Angela Carmella on a Catholic view of law: "A Catholic analysis and critique of the civil or positive law of a society (that is, all law promulgated by judicial, executive and legislative branches of government at all levels) starts from the premise that there is a natural law written on the human heart that is intelligible through reason, and knowable without revelation, against which all civil law is measured."

Marie Fallinger and Patrick Keifert on Lutherans and the use of the law: "Lutherans stand against every attempt to define the civil law as salvation or soulless, as paramount or irrelevant, for they see the preserving hand of God moving imperceptibly in the human debate about the law for the neighbor's welfare. For Lutherans, law is bound authority, creative restraint, suspicious passion for life. It is not an 'either' to the 'or' of the gospel, but makes its own home in the works of God."

John Copeland Nagle on environmental law: "Which Christian teachings should be written into public law?

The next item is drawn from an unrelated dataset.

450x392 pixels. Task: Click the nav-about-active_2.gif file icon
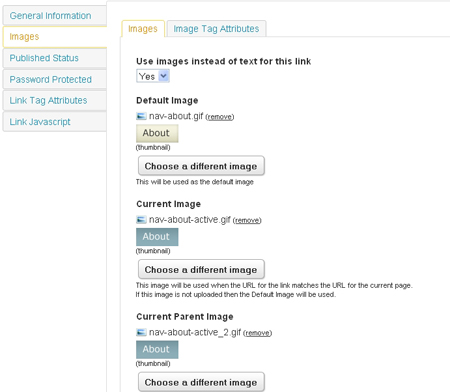pyautogui.click(x=141, y=332)
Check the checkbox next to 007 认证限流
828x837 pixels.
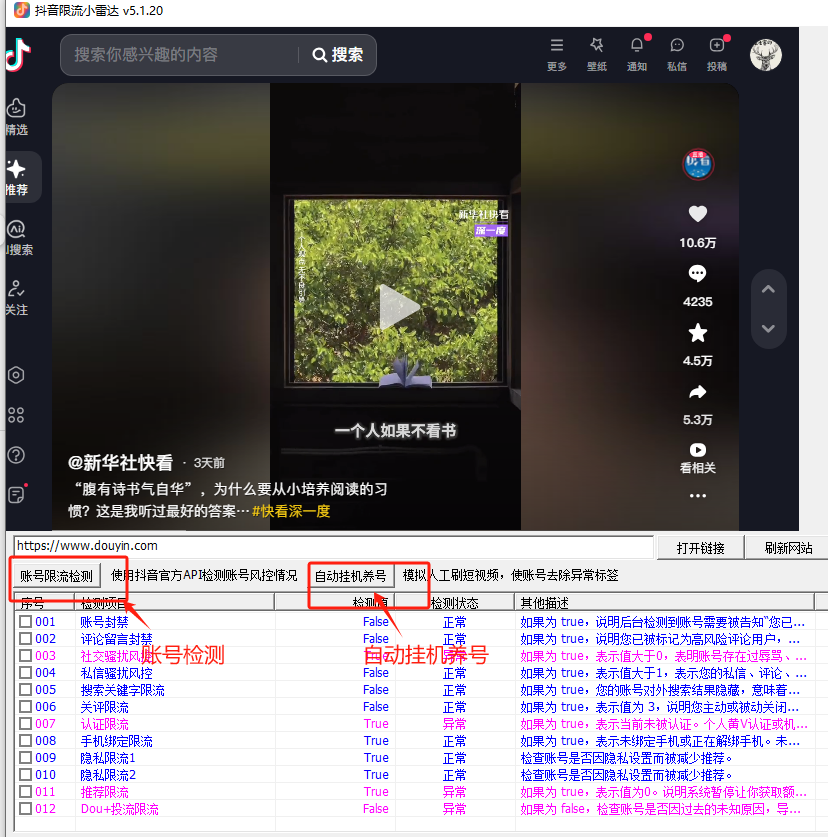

Because that question admits of no clear answer generally, there can be no confident conclusions about the relation between Christian environmental teaching and federal environmental statutes. Yet that question lies at the heart of any effort to craft an approach to environmental law that is faithful to Christian teaching."

Robert Cochran Jr. on tort law: "Clergy who engage in sexual exploitation of children or adult counselees should be subject to liability for the damage that they cause. In these cases, liability helps to protect individuals and reinforces the norms of both the religious community and the broader community. In such cases, courts have rightly stated that clergy may be held individually liable on battery, intentional infliction of emotional distress, and breach of fiduciary relations theories."